* _INSTRUÇÃO 1_
No tópico sobre o OpenOffice no Gentoo, quanto espaço domus-br diz que o openoffice do Portage pede para compilar?
* _INSTRUÇÃO 2_
Duplique, do tópico sobre o OpenOffice no Gentoo, o trecho que vai de "Não teria como" até "não dar erro?".
* _INSTRUÇÃO 3_
Dê sequência ao tópico sobre o OpenOffice no Gentoo a partir da última mensagem mostrada.

* _TEXTO FORNECIDO_
***

Estou usando a versão 1.1 RC2. Ainda não ha tradução para o Português, mas mesmo assim vale a pena, pois é uma grande evolução em relação ao 1.0.x...

 :Cool: 

----------

## domus-br

 *RedPingüim wrote:*   

> AE Domus..
> 
> Estou usando a versão 1.1 RC2. Ainda não ha tradução para o Português, mas mesmo assim vale a pena, pois é uma grande evolução em relação ao 1.0.x...
> 
> 

 

eu vi red testei nas versoes windows e linux, realmente tem muitas melhorias, parece ate q a nova versao está em GTK2.x com xft, mas creio nao seja o GTK mesmo, mas so q os users sabe como é neh, sao bem ignorantes e exigentes nesse ponto (do idioma local), so vou poder instalar em definitivo quando sair a versao pt_BR

t+

----------

## AngusYoung

 *RedPingüim wrote:*   

> AE Domus..
> 
> Estou usando a versão 1.1 RC2. Ainda não ha tradução para o Português, mas mesmo assim vale a pena, pois é uma grande evolução em relação ao 1.0.x...
> 
> 

 Instalou pelo Portage? Por aqui ainda não consegui compilar ela ... infelizmente.

----------

## Enderson

Eu instalei o openoffice-bin.

Tem como por em portugûes?

Essa solução do domus-br não ententi bem, há como usar pelo portage?

----------

## domus-br

o openoffice-bin nao tem nao, pelo menos que eu nao conheça, tentei compilar o openoffice do portage, mas desisti ele pede quase 2 Gb so de espaço para compilar, quanto aos procedimentos que eu passei acima é referente se vc optar por instalar o openoffice verdao binaria disponivel em www.openoffice.org.br

aproveito a pergunta, pq o openoffice versao binaria do Ooo.org.br, fica altamante instavel no gentoo?? nao sei o pq dessa instabilidade, testei com arquiteturas pentium 2 e pentium 3, ambas ficaram com um instabilidade monstra

----------

## Enderson

Não teria como baixar o arquivo de 

http://www.openoffice.org.br/openoffice/localized/pt-br/1.1rc4/OOo_1.1rc4_LinuxIntel_install.pt-br.tar.gz

e renomear para o mesmo em /usrp/portage/disfiles

e rodar um emerge openoffice-bin

Onde que muda o MD5 para não dar erro?

***

* _MATERIAL BRUTO_
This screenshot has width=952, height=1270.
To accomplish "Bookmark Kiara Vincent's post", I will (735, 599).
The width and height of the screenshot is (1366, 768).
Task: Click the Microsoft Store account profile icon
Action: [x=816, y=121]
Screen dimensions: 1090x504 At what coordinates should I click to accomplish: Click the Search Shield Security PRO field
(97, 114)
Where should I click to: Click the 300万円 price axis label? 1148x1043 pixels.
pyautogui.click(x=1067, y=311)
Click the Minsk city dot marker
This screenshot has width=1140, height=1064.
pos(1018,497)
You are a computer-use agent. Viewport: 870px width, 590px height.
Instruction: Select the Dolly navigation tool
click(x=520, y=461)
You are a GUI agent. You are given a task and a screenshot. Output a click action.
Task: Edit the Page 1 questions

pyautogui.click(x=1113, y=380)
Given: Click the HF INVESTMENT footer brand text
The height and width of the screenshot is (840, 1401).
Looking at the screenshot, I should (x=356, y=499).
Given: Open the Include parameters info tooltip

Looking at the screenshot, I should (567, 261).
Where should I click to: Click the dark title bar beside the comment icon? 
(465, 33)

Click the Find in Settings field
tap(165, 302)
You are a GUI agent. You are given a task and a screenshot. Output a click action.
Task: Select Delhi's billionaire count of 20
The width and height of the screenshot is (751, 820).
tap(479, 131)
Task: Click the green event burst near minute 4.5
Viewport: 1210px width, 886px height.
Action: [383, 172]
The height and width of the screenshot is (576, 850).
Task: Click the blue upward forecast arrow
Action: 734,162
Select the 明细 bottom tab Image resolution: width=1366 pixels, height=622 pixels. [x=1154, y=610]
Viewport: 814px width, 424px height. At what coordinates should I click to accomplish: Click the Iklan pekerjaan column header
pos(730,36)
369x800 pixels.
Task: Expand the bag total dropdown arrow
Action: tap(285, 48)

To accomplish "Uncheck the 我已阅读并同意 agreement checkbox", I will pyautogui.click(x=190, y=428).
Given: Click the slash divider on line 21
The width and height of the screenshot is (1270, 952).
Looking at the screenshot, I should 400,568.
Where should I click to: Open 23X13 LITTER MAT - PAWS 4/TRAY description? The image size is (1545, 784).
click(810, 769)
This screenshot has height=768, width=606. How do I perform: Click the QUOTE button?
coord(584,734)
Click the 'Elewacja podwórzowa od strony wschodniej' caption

***

* _RESULTADO FINAL 1_
Quase 2 GB.

* _RESULTADO FINAL 2_
Não teria como baixar o arquivo de 

http://www.openoffice.org.br/openoffice/localized/pt-br/1.1rc4/OOo_1.1rc4_LinuxIntel_install.pt-br.tar.gz

e renomear para o mesmo em /usrp/portage/disfiles

e rodar um emerge openoffice-bin

Onde que muda o MD5 para não dar erro?

* _RESULTADO FINAL 3_
----------

## domus-br

 *emaia wrote:*   

> Não teria como baixar o arquivo de 
> 
> http://www.openoffice.org.br/openoffice/localized/pt-br/1.1rc4/OOo_1.1rc4_LinuxIntel_install.pt-br.tar.gz
> 
> e renomear para o mesmo em /usrp/portage/disfiles
> ...

 

acho que seria erro na certa, afinal esse mesmo openoffice que vc citou no link por acaso fica instavel no seu gentoo?? 

nao sei pq comigo o esse openoffice desse link fica extramente instavel no gentoo, ja no slackware fica normal

t+

----------

## AngusYoung

 *domus-br wrote:*   

>  *emaia wrote:*   Não teria como baixar o arquivo de 
> 
> http://www.openoffice.org.br/openoffice/localized/pt-br/1.1rc4/OOo_1.1rc4_LinuxIntel_install.pt-br.tar.gz
> 
> e renomear para o mesmo em /usrp/portage/disfiles
> ...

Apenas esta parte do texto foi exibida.